梅毒传统诊断方法包括病原学检查和血清学检查。病原学检查有暗视野显微镜检查、镀银染色法、兔感染试验等，是临床上诊断梅毒的金标准。随着病程延长，机体免疫应答增强，导致梅毒螺旋体（Treponema pallidum，TP）数量减少或活力受限，造成暗视野镜检阳性率低。TP在镀银染色后呈深褐色，敏感性虽高于暗视野检查，但仍低于梅毒血清学检查[5]。兔感染试验（RIT）是取被检查病人的血清注射进兔子体内，可检查有否活的TP存在，但该方法费时且敏感性低，常规开展不切实际[6]。

随着TP-Nichols株和SS14株基因全序列的测定，为设计出更多的高特异性的PCR靶序列提供了依据。本研究采用的FQ-PCR融合了PCR的高灵敏性、核酸分子杂交的高特异性和光谱技术的高精确定量等优点，利用荧光信号的出现及其积累强度对PCR全进程进行实时测定，利用光信号值对未知模板进行定量分析，具有稳定性好、特异性强、灵敏度高等特点。本研究发现，与梅毒血清学检查比较，FQ-PCR诊断敏感性一期梅毒较高、二期梅毒敏感性较低，但两种检查诊断一期、二期梅毒的特异性无差异。理论上PCR方法可在各期梅毒样本中检查到TP-DNA，但其敏感性和特异性受多种因素影响：⑴靶基因。本研究选择检测TP已公布的特异性鉴别基因TP0105（polA）保守序列：GenBank TPU57757。PolA是一个编码多聚酶、广泛分布于生物体的保守基因，TP-polA与其他生物PolA无同源性，针对TP-polA建立的PCR法具有较好的特异性及敏感性，是一种相对客观的检查方法[7]。 ⑵梅毒分期。

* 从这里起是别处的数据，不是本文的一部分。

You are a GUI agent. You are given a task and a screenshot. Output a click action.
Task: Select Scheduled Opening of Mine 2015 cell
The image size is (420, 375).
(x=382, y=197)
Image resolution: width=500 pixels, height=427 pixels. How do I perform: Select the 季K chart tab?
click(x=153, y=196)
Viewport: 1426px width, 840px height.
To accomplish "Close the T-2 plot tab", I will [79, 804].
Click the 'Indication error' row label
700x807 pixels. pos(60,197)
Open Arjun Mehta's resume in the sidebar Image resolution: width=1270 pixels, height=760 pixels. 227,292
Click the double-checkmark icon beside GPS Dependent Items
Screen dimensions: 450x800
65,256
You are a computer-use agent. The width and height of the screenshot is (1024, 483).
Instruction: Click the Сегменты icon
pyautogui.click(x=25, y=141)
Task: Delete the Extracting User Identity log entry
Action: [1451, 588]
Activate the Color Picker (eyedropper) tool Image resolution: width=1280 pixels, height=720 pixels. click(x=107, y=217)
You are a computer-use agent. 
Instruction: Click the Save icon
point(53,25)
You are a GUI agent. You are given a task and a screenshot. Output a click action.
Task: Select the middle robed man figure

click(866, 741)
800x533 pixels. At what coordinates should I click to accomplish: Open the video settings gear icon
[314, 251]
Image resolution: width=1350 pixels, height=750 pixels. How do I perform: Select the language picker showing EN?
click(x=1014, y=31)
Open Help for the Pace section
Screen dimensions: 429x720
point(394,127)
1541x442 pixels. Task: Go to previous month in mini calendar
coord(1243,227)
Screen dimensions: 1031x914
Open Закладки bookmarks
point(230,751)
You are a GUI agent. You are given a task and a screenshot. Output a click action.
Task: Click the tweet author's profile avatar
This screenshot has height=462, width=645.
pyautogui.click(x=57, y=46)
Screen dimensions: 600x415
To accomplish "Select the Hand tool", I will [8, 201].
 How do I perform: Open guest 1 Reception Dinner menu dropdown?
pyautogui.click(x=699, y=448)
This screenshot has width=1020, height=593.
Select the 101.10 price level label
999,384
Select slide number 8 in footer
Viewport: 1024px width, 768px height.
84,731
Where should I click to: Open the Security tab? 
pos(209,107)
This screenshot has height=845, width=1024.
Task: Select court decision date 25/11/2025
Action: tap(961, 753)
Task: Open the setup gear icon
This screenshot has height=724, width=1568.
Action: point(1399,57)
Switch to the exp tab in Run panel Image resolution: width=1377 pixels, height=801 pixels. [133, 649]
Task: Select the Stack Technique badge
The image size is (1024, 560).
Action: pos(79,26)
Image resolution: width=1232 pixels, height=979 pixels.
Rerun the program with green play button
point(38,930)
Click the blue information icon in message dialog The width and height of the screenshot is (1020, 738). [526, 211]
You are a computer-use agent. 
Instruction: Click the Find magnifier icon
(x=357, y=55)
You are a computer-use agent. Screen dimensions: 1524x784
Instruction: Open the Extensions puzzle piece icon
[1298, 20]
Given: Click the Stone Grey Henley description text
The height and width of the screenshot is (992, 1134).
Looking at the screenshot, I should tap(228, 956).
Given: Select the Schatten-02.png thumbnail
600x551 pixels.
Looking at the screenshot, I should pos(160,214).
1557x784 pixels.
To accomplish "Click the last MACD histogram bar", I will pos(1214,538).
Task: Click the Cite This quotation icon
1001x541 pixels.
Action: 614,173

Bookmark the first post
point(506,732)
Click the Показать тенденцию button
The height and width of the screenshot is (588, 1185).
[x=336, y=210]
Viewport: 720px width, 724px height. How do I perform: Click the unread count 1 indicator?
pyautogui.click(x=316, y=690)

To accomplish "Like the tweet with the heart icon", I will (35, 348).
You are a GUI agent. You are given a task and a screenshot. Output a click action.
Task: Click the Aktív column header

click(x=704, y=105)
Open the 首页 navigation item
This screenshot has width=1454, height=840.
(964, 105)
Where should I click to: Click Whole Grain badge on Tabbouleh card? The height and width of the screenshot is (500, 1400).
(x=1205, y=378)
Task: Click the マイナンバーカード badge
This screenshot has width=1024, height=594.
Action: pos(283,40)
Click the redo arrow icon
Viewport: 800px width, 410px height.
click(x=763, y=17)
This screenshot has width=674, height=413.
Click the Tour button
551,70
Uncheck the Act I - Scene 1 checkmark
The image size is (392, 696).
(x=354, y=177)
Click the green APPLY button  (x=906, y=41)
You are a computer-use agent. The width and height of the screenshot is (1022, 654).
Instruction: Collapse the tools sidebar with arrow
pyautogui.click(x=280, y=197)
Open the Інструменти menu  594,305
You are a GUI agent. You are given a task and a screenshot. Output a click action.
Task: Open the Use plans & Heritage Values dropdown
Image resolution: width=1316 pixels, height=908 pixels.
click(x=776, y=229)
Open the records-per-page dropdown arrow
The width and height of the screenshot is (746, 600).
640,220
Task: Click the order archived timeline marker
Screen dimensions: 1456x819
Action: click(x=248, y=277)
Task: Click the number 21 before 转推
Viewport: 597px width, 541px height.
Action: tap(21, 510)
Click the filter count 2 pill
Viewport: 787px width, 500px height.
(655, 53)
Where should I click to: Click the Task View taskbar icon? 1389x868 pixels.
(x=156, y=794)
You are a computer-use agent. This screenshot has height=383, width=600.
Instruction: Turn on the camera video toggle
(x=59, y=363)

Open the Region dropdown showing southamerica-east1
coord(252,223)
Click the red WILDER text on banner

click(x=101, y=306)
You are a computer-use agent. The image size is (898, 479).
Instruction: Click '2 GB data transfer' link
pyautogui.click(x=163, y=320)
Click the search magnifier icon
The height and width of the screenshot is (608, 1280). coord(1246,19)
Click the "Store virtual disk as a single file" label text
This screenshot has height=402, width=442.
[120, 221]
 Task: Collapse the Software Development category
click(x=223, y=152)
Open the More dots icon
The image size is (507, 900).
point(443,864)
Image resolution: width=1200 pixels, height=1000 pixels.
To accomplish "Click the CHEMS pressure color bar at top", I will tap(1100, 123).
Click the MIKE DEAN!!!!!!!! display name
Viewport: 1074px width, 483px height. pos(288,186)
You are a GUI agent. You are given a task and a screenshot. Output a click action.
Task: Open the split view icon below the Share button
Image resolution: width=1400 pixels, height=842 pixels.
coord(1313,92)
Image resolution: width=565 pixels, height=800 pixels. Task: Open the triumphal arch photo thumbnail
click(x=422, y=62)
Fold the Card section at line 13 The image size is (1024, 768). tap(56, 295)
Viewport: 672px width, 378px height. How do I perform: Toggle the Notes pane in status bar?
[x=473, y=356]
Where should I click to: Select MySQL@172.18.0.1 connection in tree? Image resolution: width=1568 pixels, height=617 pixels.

一期梅毒患者分泌物PCR检查敏感率明显高于梅毒血清学检查，随着病程延长，机体免疫反应逐渐变强，PCR的检查效能有所降低，PCR方法对二期梅毒敏感性和特异性均不如梅毒血清学检查[3]。⑶标本类型。当TP-PCR检查某些标本，如血、尿液、脑脊液，可能因其中存在PCR抑制因子而影响检查结果[7]。⑷PCR类型。例如巢式PCR利用两对引物进行两轮扩增，增加了检测的敏感性和特异性[8]。⑸合并其他感染。HIV感染可改变梅毒血清学检查结果[9]，本研究纳入梅毒合并HIV感染仅有4例，PCR诊断敏感性、特异性却未见显著影响。

综上，我们认为，当怀疑一期梅毒而梅毒血清学检查阴性时，FQ-PCR或可作为一个替代诊断方法使用。当然本研究也存在不足：⑴纳入样本量较少，且病例来自某专科三甲皮肤病医院性病科，存在选择性偏倚。⑵梅毒血清学检查两次间隔时间短，仅有2个月，而部分病例RPR、TPPA转阳时间可能会更长。⑶对可能会对FQ-PCR、梅毒血清学检查结果造成影响的因素未严格一一排除，如使用免疫调节剂等[10]。下一步我们将针对上述问题开展后续研究。